Word and item position data

——————

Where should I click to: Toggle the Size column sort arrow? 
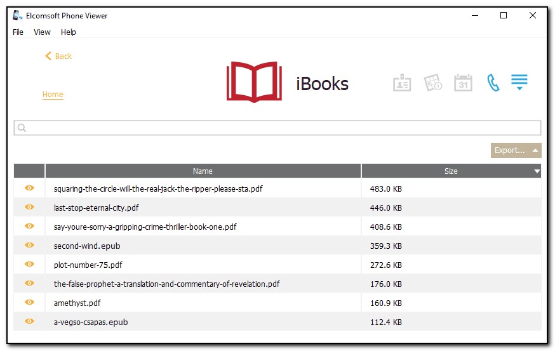[537, 171]
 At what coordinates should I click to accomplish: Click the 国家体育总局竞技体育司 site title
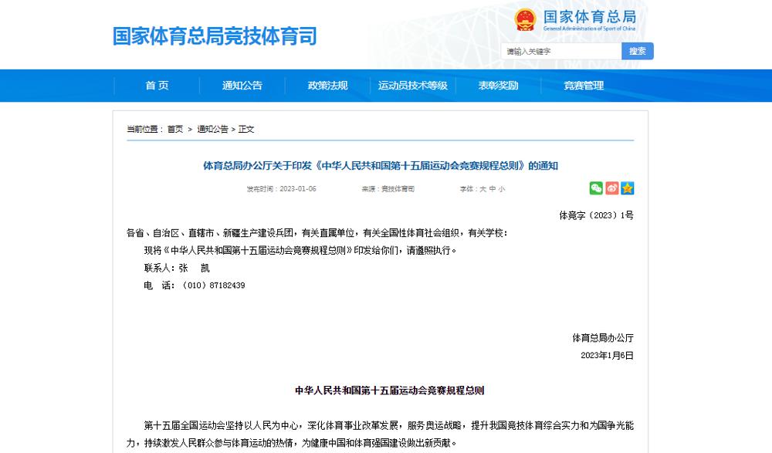click(x=215, y=36)
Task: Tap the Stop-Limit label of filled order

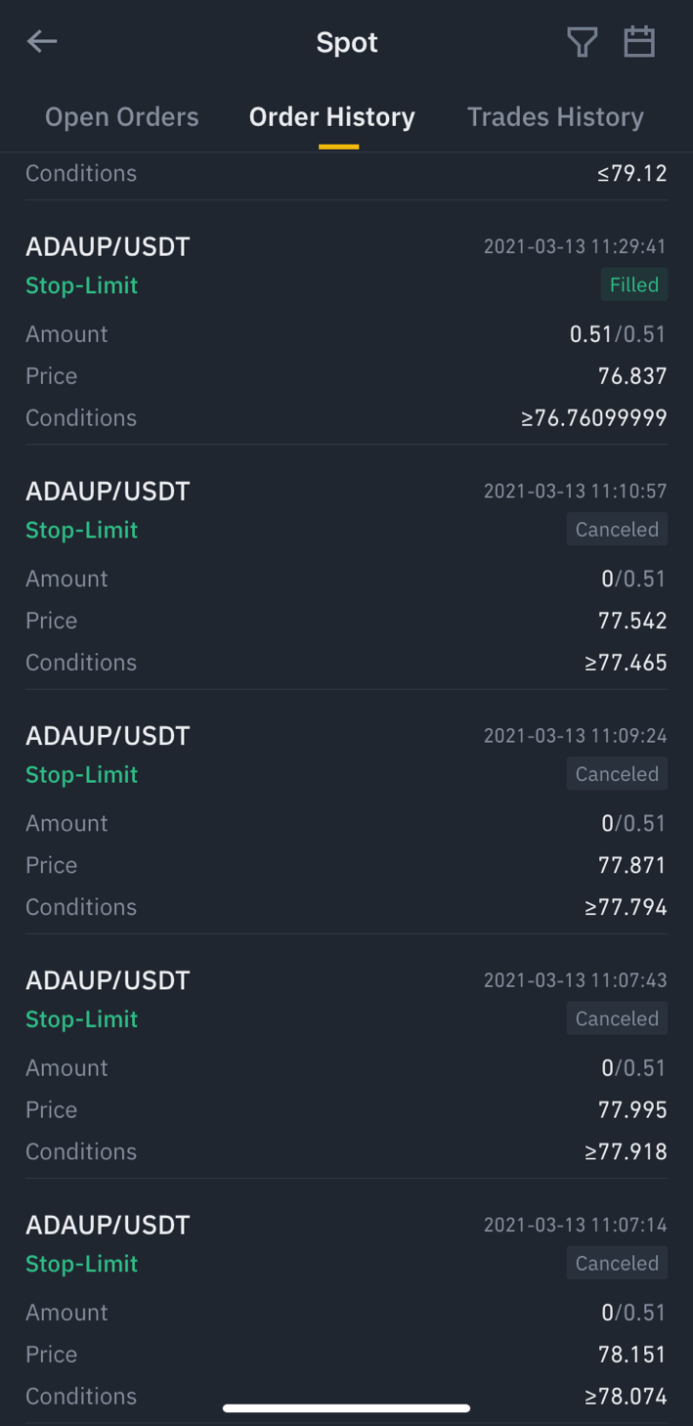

——————

» **Brief**
Put the items above into a JSON list of strings with one string per line, and skip blank lines. Leave out the pictures.

» **Output below**
[
  "Where should I click to: Toggle the Size column sort arrow? ",
  "[537, 171]",
  " At what coordinates should I click to accomplish: Click the 国家体育总局竞技体育司 site title",
  "click(x=215, y=36)",
  "Task: Tap the Stop-Limit label of filled order"
]